И позади президиума, там, куда не всех допускают, для чего и поставлены у дверей вежливые люди в штатском, тоже шло незримое борение. Каюсь, в том, что первым секретарем Союза стал в конце концов Карпов, есть и моя доля вины. Не решающим был мой голос, далеко не решающим, знаю и других, кто его предлагал, а еще больше – не знаю. Была незримая рука, которая двигала его и, кажется, не одна рука, в этом я в дальнейшем мог убедиться.
И ничему не учит опыт жизни. Когда нет имени, авторитетного для всех, когда рвутся к власти самые ярые, решают до наивности просто: надо, чтобы кто-то занял место, хоть шляпу на кресло положить.
Мог ли я тогда думать, что пройдет не так уж много времени, и Карпов потянет и журнал «Знамя», и меня в суд, и будет происходить нечто позорное? Но это – отдельный рассказ.
МЫ ВАМ ПЕРЕКРОЕМ КИСЛОРОД
Оглядываясь в недавнее прошлое, все больше убеждаюсь: закон о печати приняли по недосмотру, просто депутаты оплошали. Нынешние ни за что не пропустили бы его.
Где это видано, чтобы власть сама на себя надевала смирительную рубашку? Но помогли два обстоятельства: некоторый дух вольности, который ощутило общество, и твердое убеждение, что законы у нас пишут для наглядности, исполнять их не обязательно. Приняли и этот.
Что же до мнения народного, то за свою историю немного пословиц о законе сложил наш народ, куда больше – о начальстве, о приказе, о послушании: как жили, так и сложили. Но и в тех немногих – твердое убеждение: где закон, там и грех. А потому – «Что мне законы, когда судьи знакомы».
А вообще у нас, как в той районной бане, про которую, возможно, не все знают, тогда надо рассказать, потому что это не выдумано, все так было. Отремонтировали баню, лавки новые, чистые, каждому над лавкой – свой персональный душ. Но рукоятки управления, краны все вынесли на одну, главную панель. Вот сквозь пар идет намыленный человек включить над собой душ, и стал в недоумении: где его кран, где чей?.. Повернул один, кто-то с криком вскочил, ошпаренный. Повернул другой, кого-то холодной водой окатило.

> **Строки данных**

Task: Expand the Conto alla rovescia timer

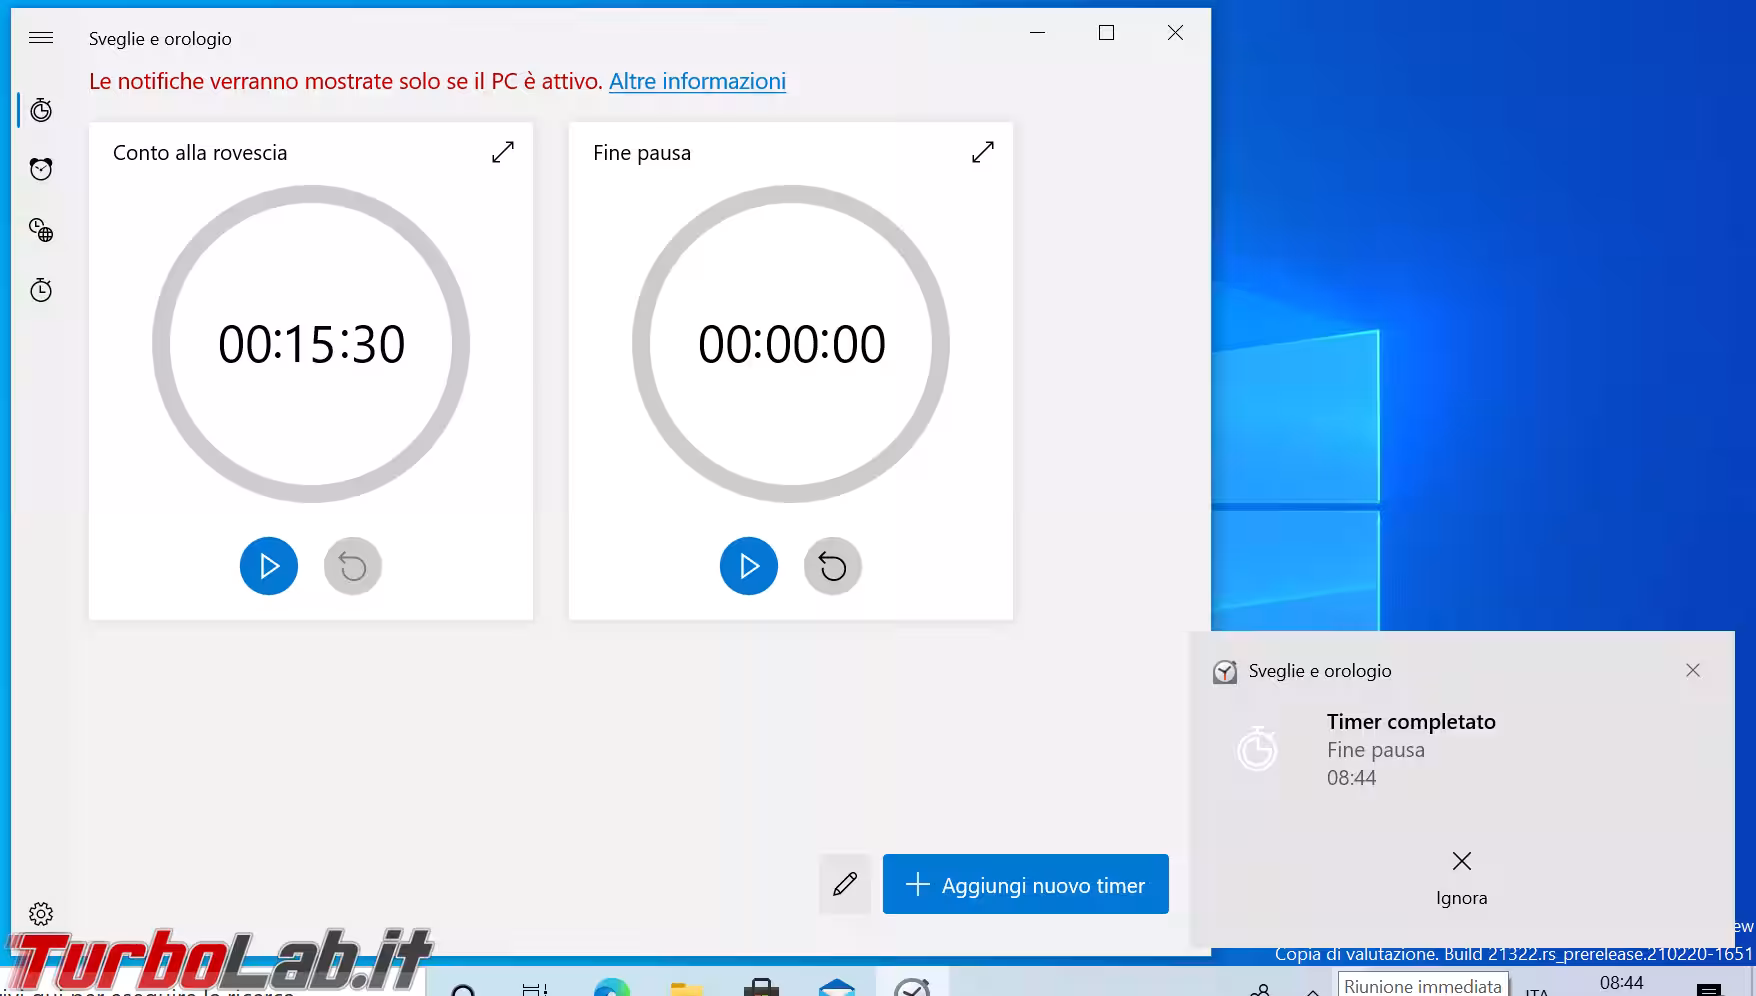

> **Задания**
[a] Куда, согласно отрывку о законе о печати, вынесли все краны в отремонтированной районной бане?
[b] Продолжите отрывок о законе о печати с того места, где он заканчивается.
Приведенные строки представляют собой отдельный материал и с отрывком не связаны.

> **Ответы**
[a] На одну, главную панель.

[b]
Журналы наши тоже, хотя и располагались по разным лавкам, но краны все на одну панель в Союз писателей были вынесены. Туда подадут команду, они и поворачивают кран. Хорошо, если умелой рукой, но наверх-то рвутся не те, кто умел, а кто смел.
Покойный ныне Михаил Ильич Ромм рассказывал, как встретил он однажды на улице бывшего министра кинематографии Ш. Возможно, должность эта называлась тогда иначе, например, председатель комитета или нарком, но суть не в названии. Разные люди в разное время возглавляли наш кинематограф, побывал в этом кресле даже глава Воронежского НКВД Дукельский и тем остался памятен, что, бывало, докладывает ему секретарша, мол, режиссер такой-то пришел на прием. «Введите!»
Так вот встретились они как раз у Мосфильма, и Ш. пожаловался с тоскою: «Не то мне обидно, Михаил Ильич, что меня сняли. Я за этот год начал уж было в кинематографии разбираться, и вот тут меня как раз снимают…»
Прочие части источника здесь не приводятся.